Dabei sieht es keineswegs danach aus, als ob in absehbarer Zeit das öffentliche Interesse an der NS-Vergangenheit nachließe, vielmehr scheint dessen mediale Präsenz immer neue Höhepunkte zu erreichen. Norbert Frei fasst dies angesichts der „Flut der fiktionalen Bilder und der forcierten Erinnerungsbücher, die uns derzeit” überschwemme, in der pointierten Formel: „Soviel Hitler war nie“ zusammen.

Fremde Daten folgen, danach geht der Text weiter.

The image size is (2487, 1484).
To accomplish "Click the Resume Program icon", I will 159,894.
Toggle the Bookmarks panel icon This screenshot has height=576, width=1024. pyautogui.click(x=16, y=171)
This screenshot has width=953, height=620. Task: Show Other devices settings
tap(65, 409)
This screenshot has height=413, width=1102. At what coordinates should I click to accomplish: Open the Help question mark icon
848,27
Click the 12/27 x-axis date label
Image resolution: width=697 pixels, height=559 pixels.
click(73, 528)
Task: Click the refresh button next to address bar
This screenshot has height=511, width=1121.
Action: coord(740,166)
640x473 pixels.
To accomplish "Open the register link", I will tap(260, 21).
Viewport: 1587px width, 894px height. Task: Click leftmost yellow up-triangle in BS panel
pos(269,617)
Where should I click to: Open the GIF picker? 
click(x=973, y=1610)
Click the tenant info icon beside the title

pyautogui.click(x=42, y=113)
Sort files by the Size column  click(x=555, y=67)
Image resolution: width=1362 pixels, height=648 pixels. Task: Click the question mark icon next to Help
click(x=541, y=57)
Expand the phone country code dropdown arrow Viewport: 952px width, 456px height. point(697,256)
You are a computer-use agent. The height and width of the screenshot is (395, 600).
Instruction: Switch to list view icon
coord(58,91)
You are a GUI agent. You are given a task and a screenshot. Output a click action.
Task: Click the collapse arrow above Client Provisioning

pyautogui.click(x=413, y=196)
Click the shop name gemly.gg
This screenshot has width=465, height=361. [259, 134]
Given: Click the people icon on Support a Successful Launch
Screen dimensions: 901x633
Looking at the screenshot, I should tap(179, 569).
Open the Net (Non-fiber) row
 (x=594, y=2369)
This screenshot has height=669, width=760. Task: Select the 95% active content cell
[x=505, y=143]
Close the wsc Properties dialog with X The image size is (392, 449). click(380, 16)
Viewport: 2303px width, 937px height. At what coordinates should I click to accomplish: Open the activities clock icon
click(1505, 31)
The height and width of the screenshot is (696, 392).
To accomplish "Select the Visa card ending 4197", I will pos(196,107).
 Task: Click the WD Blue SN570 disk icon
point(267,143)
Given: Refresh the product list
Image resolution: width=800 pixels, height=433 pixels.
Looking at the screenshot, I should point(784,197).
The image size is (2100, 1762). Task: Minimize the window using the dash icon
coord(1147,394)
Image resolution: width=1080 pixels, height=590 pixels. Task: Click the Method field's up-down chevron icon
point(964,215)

Unter dem Motto: ‚Bevor es zu spät ist’, gehe es den Nachkriegsgenerationen nicht mehr nur um Gespräche mit Überlebenden der nationalsozialistischen Verfolgung, sondern ganz unterschiedslos – um Begegnungen mit der Kriegsgeneration(7). Den daraus resultierenden neueren Formen des Erinnerns ist durchaus berechtigt Skepsis entgegen zu bringen, werde doch vielfach unreflektiert medial konstruierte Authentizität mit „historischem Wahrheitsgehalt“ gleichgesetzt – und nur bei oberflächlichster Betrachtung lassen sie sich als Ausdruck jener „Kultur der selbstkritischen Auseinandersetzung mit der Vergangenheit" begreifen, „die sich seit Anfang der sechziger Jahre herausbildete und die Gesellschaft der Bundesrepublik jahrzehntelang prägte” (Frei 7).

Der (selbst-)aufklärerische Wert ist mehr als zweifelhaft, bieten doch Filme wie etwa „Der Untergang" und „Speer und Er" aus den Jahren 2004 und 2005 nach dem Urteil Inge Stephans und Alexandra Tackes „Verschleierungsstrategien" dar, die durch „Identifizierungsmechanismen dem deutschen Publikum Entschuldungs- und Entlastungsangebote machen"(8). Als ein wesentlicher Grund für die Popularität solcher Trivialwerke in der Gegenwartsgesellschaft erscheint mir das Phänomen, dass in der Bundesrepublik die offizielle Gedenkkultur, die sich wie eingangs beschrieben unter der Formel der „negativen Identität“ zusammenfassen lässt, und das private Erinnern, welches sich schon immer auf das eigene Leiden beschränkte, extrem unterschiedlich ausfallen.

 

4. Opa war kein Nazi (9)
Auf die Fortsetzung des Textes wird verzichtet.